▸ TEXTE DU DOCUMENT
Dissonance cognitive

La dissonance cognitive est la coexistence, chez un individu ou une institution, d’éléments qui ne s’accordent pas et qui nécessitent pour les concilier un effort constant, parfois lancinant, souvent non concluant.

Ce trouble était à couper au couteau, lundi soir dernier, lors du débat qui opposait trois candidates solidaires : les députées Christine Labrie et Ruba Ghazal et l’ex-députée Émilise Lessard-Therrien.

Pendant un échange, Mme Ghazal, qui a fait de la promotion de l’indépendance sa priorité, s’est désolée que la question ait été escamotée pendant la campagne l’an dernier. Elle s’est tournée vers Christine Labrie, qui estime que l’indépendance, bien que souhaitable, n’est pas prioritaire. Voulant marquer cette différence, Mme Ghazal lui a demandé si, lors de la prochaine campagne, Mme Labrie jugerait nécessaire de faire une sortie sur le sujet. Cette dernière a rétorqué : ce sont les membres qui décident de la plateforme électorale, donc c’est à eux de décider.

Elle a parfaitement raison. Ces trois excellentes politiciennes ne briguent pas le mandat de proposer des orientations ou de réécrire le programme ou la stratégie du parti. Pas du tout. Elles souhaitent devenir co-porte-parole. Martin Matte, porte-parole de Maxi, a certes une réelle influence sur la confection de la publicité. Mais l’enseigne se fiche complètement de son avis sur l’organisation des magasins, la stratégie d’expansion, la fixation des prix.

J’exagère ? Il faut toujours retourner au texte. Selon les statuts de Québec solidaire, les co-porte-parole doivent « représenter le parti », « exprimer les positions du parti » envers les autres groupes et les médias. Comme c’est un peu mince, on leur demande aussi de « piloter les interventions du parti à l’Assemblée nationale » et de « coordonner les solidarités avec les mouvements sociaux ».

▸ EXTRAIT SOURCE
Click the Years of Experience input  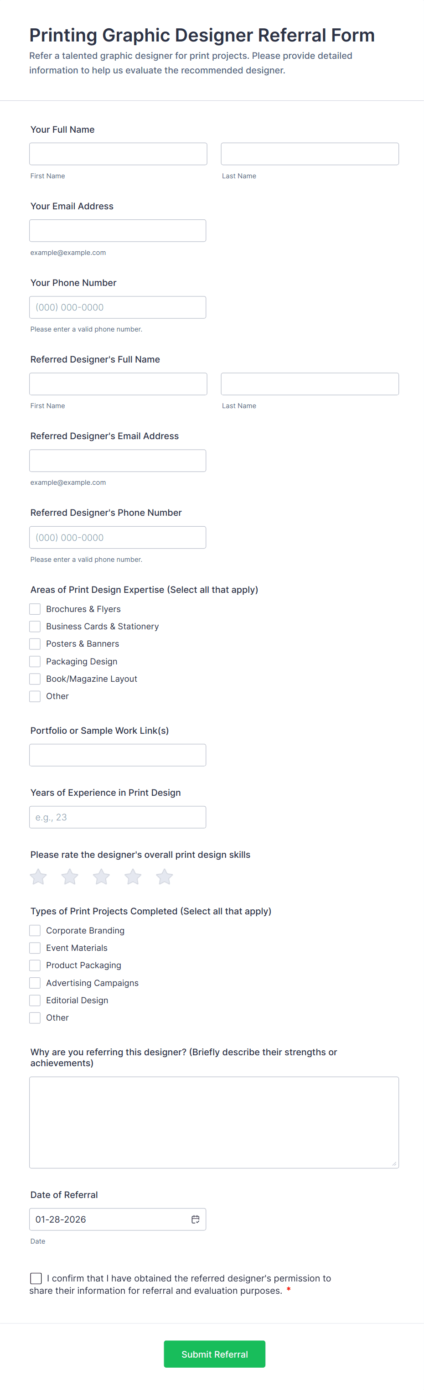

▸ CONSIGNE
Dans le texte sur la dissonance cognitive, quelles candidates s'affrontaient lors du débat de lundi soir dernier ?

▸ CORRIGÉ
Christine Labrie, Ruba Ghazal et Émilise Lessard-Therrien.